Holotropic Breathwork. The technique incorporates rapid breaths for minutes to hours at a time, fostering an altered state of consciousness. It is said to facilitate emotional release and personal growth.
Shamanic Breathwork. The technique incorporates circular, connected breathing that brings body, mind, heart, and spirit into alignment and balance. It often allows the participants to transcend the ego-self or the rational mind.
There is also Integrative, Transformational, and Vivant Breathwork, among others. Some Breathwork practitioners draw from multiple approaches. No school of thought is better than the other; there is life in every breath!
Breathwork Exercises
Keep in mind that breathwork approaches are different from breathing exercises. Breathwork approaches are healing modalities that see the breath as a tool of self-discovery, awareness, higher consciousness, emotional release, and personal growth. Whereas breathing exercises can be used solely to learn breath control and effective, healthy breathing.
However, different approaches build on breathing techniques to achieve mental, emotional, and spiritual healing. Continuous or circular breathing is a popular foundational exercise. This breathing technique requires a seamless flow of breath, where there is no pausing at any point in the breath cycle.
Other examples of breathing exercises include
4-7-8 Breathing. Inhaling for a count of 4, holding for 7, and exhaling for 8.
Alternate Nostril Breathing. Inhaling through one nostril while keeping the other closed, then alternating nostrils for the exhale.
Box Breathing. Exhaling, holding the breath, inhaling, and pausing again, all for a count of 4 (4-4-4-4).
Pursed Lip Breathing. Inhaling through the nose with the mouth closed for t counts, then exhaling through pursed lips for a count of 4.
How Can Breathwork Benefit You?
As you see, breathwork is a broad term that can describe many techniques and healing modalities. What they all have in common is the use of the breath as an anchor to be more fully present while bypassing the ego, rational mind, and emotional blockages, resulting in meaningful, profound, lasting change and healing.
Physiologically, this is done by activating the parasympathetic nervous system, slowing the heart rate, lowering blood pressure and stress hormones, and creating a state of relaxation. Thereby contributing to the vast physical, mental, emotional, and spiritual healing applications breathwork has. Among them
Physical
- Support Immune System
- Improve Sleep
- Boost Energy
Mental
- Enhance Creativity
- Strengthen Memory
- Promote Concentration
Emotional
- Ease Anxiety & Depression
- Increase Self-worth
- Release Trauma
Spiritual
- Connect with Higher Self
- Receive Unconditional Universal Love
- Reach Spiritual Awakening
How Is Breathwork Different from Meditation or Yoga?

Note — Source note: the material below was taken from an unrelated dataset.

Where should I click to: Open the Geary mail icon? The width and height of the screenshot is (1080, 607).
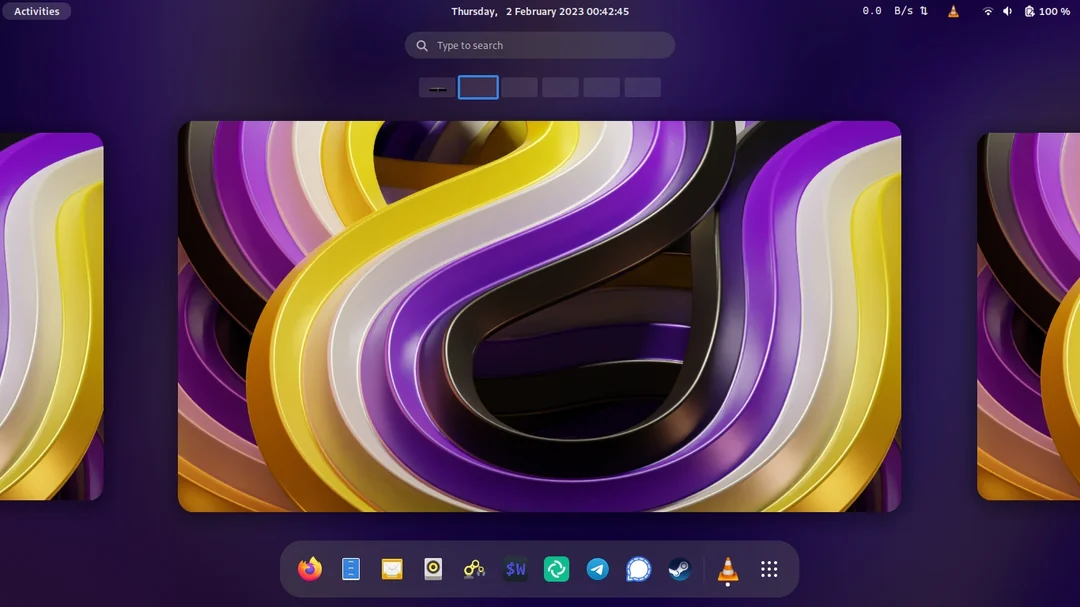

One fundamental difference is that the ancient practice of breathwork is these healing modalities. It all begins with the breath! Breathwork is an excellent tool for discovering or deepening other practices like mindfulness, meditation, yoga, and Reiki.
Another significant distinction is that breathwork teaches techniques for controlling and altering the breath. Whereas meditation and yoga require focusing on the breath without necessarily manipulating it. Once you understand how to harness the healing power of the breath, you can take it wherever you go, during your commute, on sunrise hikes through the desert, or in your bed before you rise in the morning or drift off at night.
Final Thoughts
In the same way we should regularly seek natural respite, such as the desert, in lieu of the city's turmoil or the congestion of the suburbs, breathwork creates an inner oasis for solace and renewal.
There is a powerful distinction between taking a deep breath amidst the busyness of life and the breath you take while enveloped in the healing vortex of the desert. The difference is similar between breathing and breathwork. Breathing may be the greatest pleasure in life, but breathwork is the greatest medicine.